My goal is to capture the values from this botton with drop-down menu and then parse for each ipelink of some objects. I have no problems with single items on the menu so I can't find any way to take interest values. Does anyone have ideas?
if i try with CSS selector or XPATH on button list's singular values i obtain values only for button label, but for the interest values R give me:
{xml_missing}
here simple code to test
# insert URL
url <- paste0("https://sofifa.com//player/230621")
#parsing html
html <- xml2::read_html(url)
#test history button label
test <- html %>% html_node("#version-jump > option:nth-child(1)") %>%
html_text()
#test history button values
test <- html %>% html_node("#version-jump > option:nth-child(2)")
I try to inspect object but i don't understand how to grep singular values to create a function to take all hiperlinks.
The page you are trying to scrape is dynamically loaded using some js script.
You can see that because, in the html code you get, there is one node for #version-jump, so you get nothing when asking for the second node
library(rvest)
#> Le chargement a nécessité le package : xml2
url <- paste0("https://sofifa.com//player/230621")
html <- xml2::read_html(url)
html %>% html_nodes("#version-jump")
#> {xml_nodeset (1)}
#> [1] <select id="version-jump" class="form-select redirect"><option value ...
html %>% html_nodes("#version-jump > option")
#> {xml_nodeset (1)}
#> [1] <option value="">History Version</option>
Created on 2019-05-01 by the reprex package (v0.2.1.9000)
You need to use a package that can scrape JS rendered website.

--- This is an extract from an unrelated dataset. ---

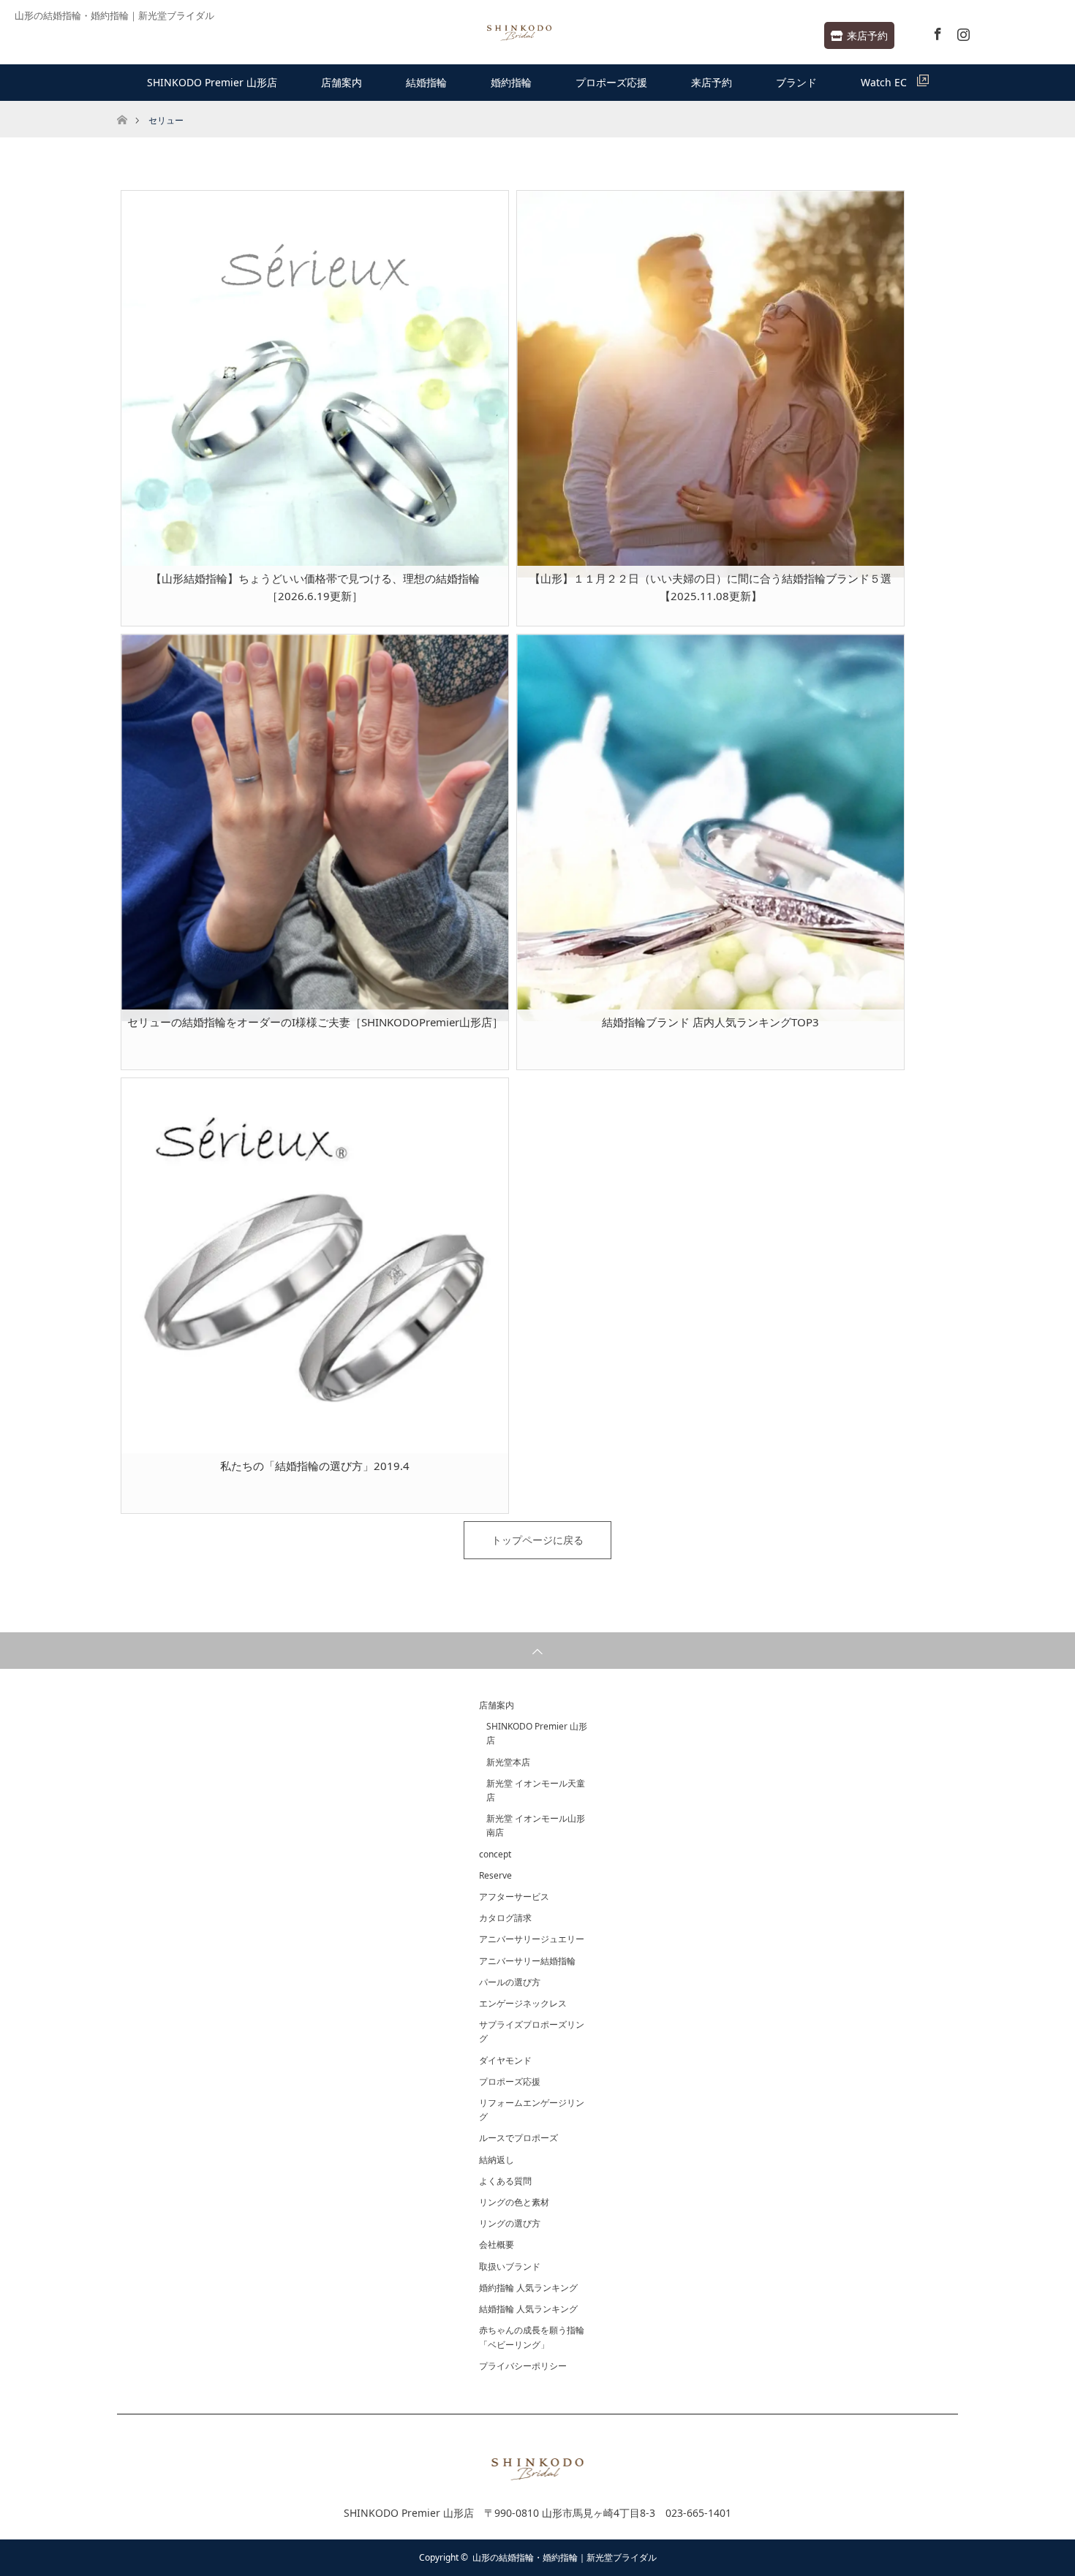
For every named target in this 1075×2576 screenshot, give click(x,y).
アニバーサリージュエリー (531, 1939)
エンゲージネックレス (523, 2003)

There is several options
All this option won't necessarly work but some will
example with decapitated:
library(decapitated)
library(rvest)
#> Le chargement a nécessité le package : xml2
url <- "https://sofifa.com/player/230621"

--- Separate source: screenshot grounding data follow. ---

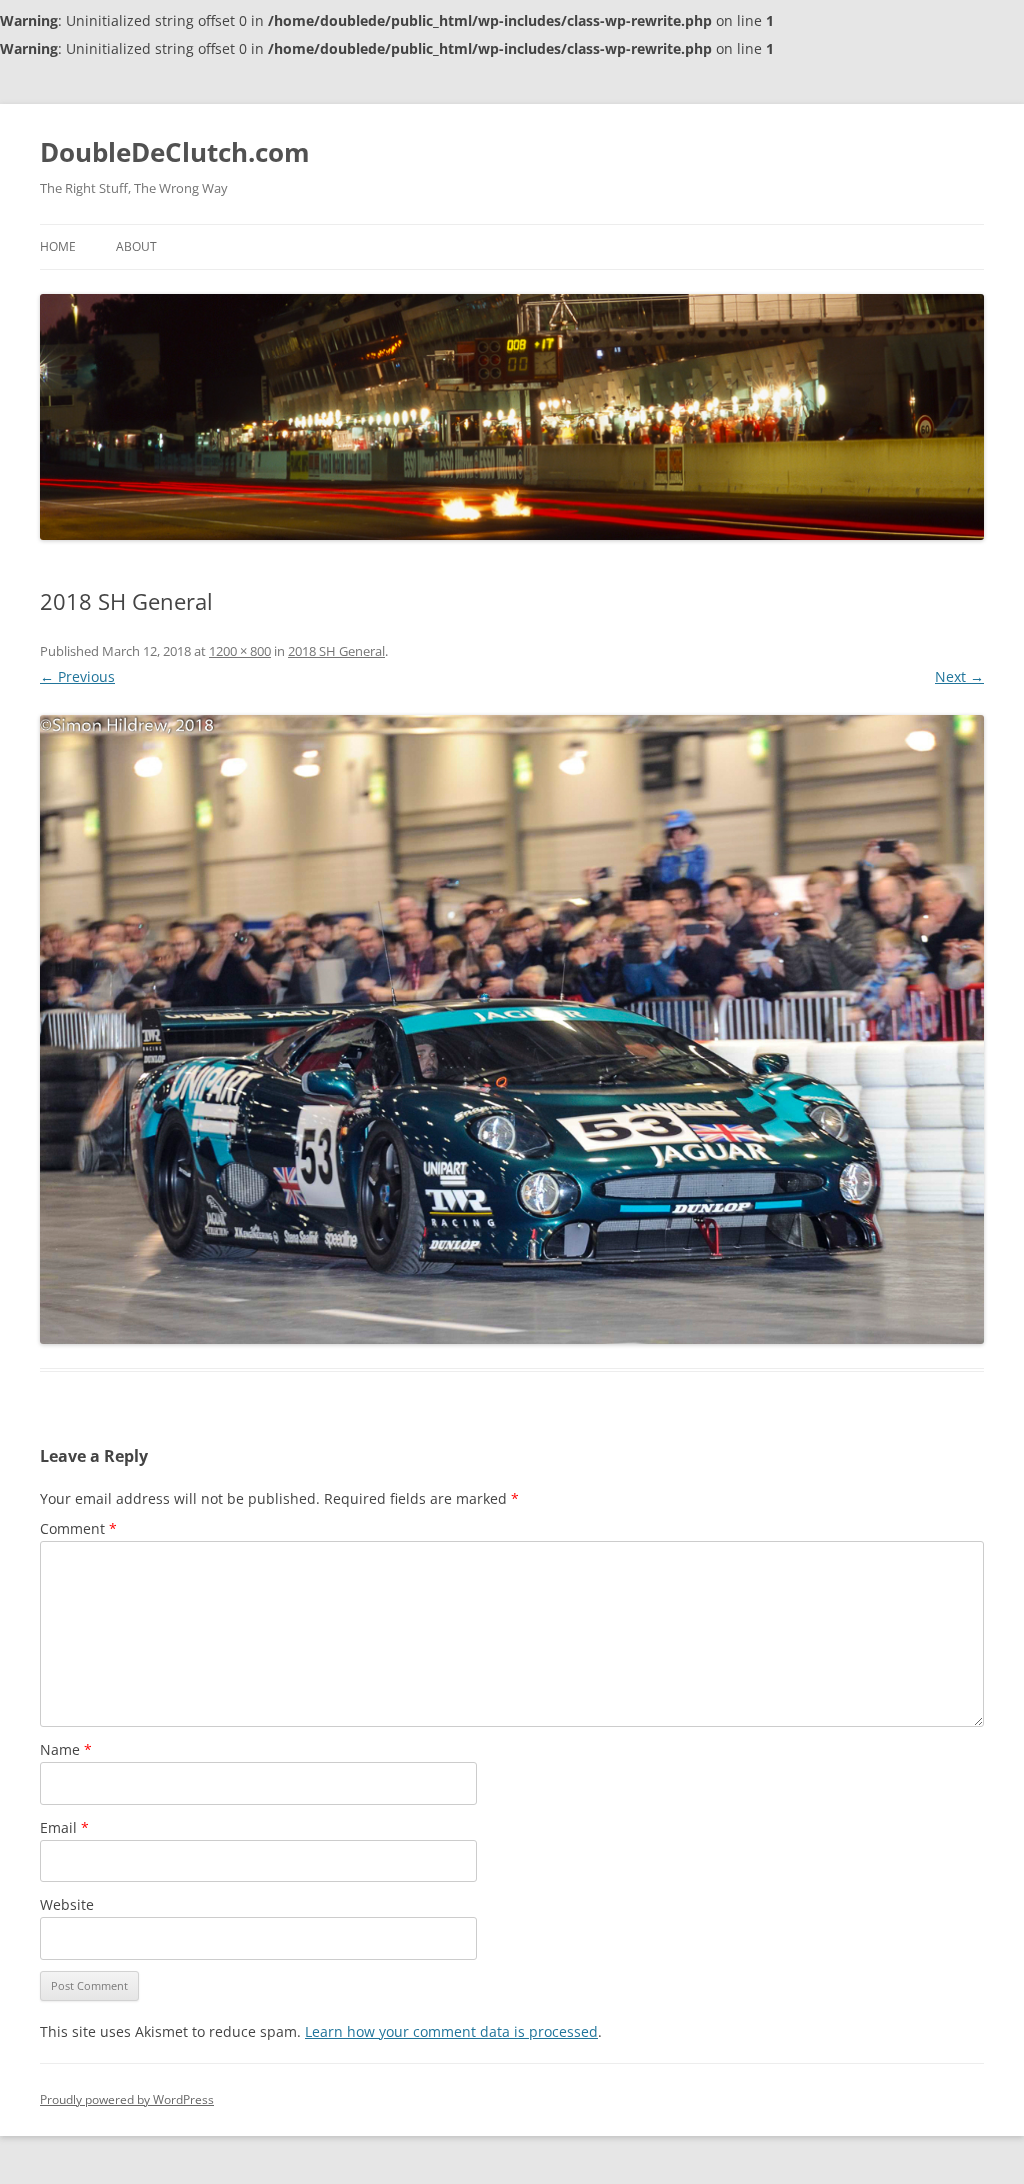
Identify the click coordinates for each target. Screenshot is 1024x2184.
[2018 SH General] (512, 1029)
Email (64, 1827)
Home (58, 246)
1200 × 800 (240, 651)
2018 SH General (336, 651)
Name (66, 1749)
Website (67, 1904)
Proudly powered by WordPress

html <- chrome_read_html(url)
html %>%
html_nodes("#version-jump > option") %>%
length()
#> [1] 295
html %>% html_node("#version-jump > option:nth-child(1)") %>% html_text()
#> [1] "History Version"
html %>% html_node("#version-jump > option:nth-child(2)") %>% html_text()
#> [1] "Apr 25, 2019"
Created on 2019-05-01 by the reprex package (v0.2.1.9000)
Example with crrri
It is a low level for now and still in dev so it can evolve quickly but you can control the chrome browser from R directly.
A dump_DOM function needs to be create to get the html rendered by JS to read using rvest after. A new should contain those functions soon.